PROMPT:
Output, exactly as written, the lines of the data below from the one containing "Screen dimensions: 700x1072" to the end.

TASK INPUTS:
┄┄┄┄┄┄┄┄┄┄

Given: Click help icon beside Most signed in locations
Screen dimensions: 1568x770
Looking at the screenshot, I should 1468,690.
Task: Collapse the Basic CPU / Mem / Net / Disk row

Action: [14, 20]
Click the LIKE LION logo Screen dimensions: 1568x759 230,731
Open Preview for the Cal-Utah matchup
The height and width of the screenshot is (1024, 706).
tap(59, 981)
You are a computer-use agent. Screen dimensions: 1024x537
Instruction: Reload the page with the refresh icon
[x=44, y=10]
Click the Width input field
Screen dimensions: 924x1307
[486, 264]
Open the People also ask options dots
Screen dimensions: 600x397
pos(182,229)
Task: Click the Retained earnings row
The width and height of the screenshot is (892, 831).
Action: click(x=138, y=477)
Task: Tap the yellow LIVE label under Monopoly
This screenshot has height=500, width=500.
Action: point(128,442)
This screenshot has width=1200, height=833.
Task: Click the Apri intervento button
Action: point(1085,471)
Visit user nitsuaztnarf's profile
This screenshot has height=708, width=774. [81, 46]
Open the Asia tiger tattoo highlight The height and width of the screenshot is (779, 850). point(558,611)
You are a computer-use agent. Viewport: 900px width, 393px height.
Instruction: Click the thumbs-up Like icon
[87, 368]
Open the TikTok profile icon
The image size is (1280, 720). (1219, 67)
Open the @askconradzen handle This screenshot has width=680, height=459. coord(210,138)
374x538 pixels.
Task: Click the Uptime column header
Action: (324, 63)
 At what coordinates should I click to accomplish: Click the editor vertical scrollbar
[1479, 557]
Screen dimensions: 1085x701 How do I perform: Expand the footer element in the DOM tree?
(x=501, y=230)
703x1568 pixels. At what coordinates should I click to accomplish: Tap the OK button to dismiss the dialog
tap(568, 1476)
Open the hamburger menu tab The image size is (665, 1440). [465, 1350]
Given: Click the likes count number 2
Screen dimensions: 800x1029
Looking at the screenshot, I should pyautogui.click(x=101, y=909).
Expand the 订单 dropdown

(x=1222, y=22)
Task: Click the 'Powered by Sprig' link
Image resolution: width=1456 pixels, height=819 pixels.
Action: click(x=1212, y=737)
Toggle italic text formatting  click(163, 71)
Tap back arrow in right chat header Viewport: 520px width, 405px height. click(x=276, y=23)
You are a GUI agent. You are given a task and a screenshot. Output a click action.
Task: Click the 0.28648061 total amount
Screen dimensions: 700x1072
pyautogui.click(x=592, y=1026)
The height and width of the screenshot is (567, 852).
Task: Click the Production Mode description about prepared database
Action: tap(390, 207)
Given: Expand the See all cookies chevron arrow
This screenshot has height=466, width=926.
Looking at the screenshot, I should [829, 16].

┄┄┄┄┄┄┄┄┄┄

SOLUTION:
Screen dimensions: 700x1072
pyautogui.click(x=592, y=1026)
The height and width of the screenshot is (567, 852).
Task: Click the Production Mode description about prepared database
Action: tap(390, 207)
Given: Expand the See all cookies chevron arrow
This screenshot has height=466, width=926.
Looking at the screenshot, I should [829, 16].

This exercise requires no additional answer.